Kompetisi tersebut dilaksanakan secara daring melalui platform yang disediakan panitia, memungkinkan peserta dari berbagai perguruan tinggi di seluruh Indonesia untuk berpartisipasi secara fleksibel tanpa mengurangi semangat kompetisi.
Meski berasal dari bidang ilmu yang tidak secara langsung berkaitan dengan matematika maupun sejarah, Aretha mampu bersaing dan meraih dua medali sekaligus di ajang tingkat nasional tersebut.
Aretha mulai mempersiapkan diri sekitar satu bulan sebelum kompetisi dengan menyusun jadwal belajar yang teratur untuk membagi waktu antara dua bidang.

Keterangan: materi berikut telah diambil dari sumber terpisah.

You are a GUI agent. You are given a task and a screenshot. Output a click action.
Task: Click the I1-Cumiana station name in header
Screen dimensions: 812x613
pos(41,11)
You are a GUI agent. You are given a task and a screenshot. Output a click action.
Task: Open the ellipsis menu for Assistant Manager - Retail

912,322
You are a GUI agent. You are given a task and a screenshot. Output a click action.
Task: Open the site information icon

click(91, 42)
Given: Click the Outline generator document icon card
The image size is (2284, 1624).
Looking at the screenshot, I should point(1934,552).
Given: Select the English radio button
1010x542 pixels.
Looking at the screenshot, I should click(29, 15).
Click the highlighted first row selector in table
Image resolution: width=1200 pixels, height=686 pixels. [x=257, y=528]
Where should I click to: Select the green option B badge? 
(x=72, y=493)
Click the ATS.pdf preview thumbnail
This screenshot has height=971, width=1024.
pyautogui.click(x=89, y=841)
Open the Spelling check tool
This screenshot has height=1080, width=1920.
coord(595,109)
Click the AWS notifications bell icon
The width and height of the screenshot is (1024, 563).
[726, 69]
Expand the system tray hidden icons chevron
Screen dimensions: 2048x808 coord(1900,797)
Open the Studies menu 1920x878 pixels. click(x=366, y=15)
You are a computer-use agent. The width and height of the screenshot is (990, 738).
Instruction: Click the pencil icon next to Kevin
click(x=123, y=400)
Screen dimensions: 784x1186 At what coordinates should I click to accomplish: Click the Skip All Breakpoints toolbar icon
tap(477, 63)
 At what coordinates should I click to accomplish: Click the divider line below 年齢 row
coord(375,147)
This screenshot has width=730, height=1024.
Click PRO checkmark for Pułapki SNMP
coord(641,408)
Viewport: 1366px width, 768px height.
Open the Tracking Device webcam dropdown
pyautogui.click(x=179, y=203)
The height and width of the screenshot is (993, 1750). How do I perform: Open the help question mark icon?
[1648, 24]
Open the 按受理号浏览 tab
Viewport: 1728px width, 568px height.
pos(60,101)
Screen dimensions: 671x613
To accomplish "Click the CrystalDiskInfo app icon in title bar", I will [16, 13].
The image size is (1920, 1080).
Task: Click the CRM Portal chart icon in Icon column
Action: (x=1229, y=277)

Untuk matematika, ia memperbanyak latihan soal dan mempelajari berbagai tipe penyelesaian masalah, sementara untuk sejarah ia membaca berbagai referensi dan membuat rangkuman materi agar lebih mudah diingat.
Tantangan terbesar yang dihadapi Aretha adalah membagi fokus antara dua bidang ilmu yang berbeda sekaligus menyeimbangkannya dengan kewajiban perkuliahan, termasuk rasa kurang percaya diri yang sempat muncul selama proses persiapan.
Untuk mengatasinya, ia menetapkan target belajar harian, mengelola waktu secara disiplin, dan mempertahankan pola pikir positif hingga berhasil melewati seluruh tantangan tersebut.
Menurut Aretha, kunci utama keberhasilan dalam kompetisi akademik bukan sekadar menghafal rumus atau fakta, melainkan pemahaman konsep yang mendalam dan konsistensi dalam belajar.
Ia juga meyakini bahwa Matematika dan Sejarah memberikan manfaat yang saling melengkapi, di mana Matematika melatih kemampuan berpikir logis dan sistematis, sedangkan Sejarah memperluas wawasan mengenai berbagai peristiwa yang membentuk perkembangan masyarakat.
Atas pencapaian yang diraih, Aretha menyampaikan rasa syukur sekaligus harapan agar pengalamannya dapat mendorong mahasiswa lain untuk lebih berani berkompetisi.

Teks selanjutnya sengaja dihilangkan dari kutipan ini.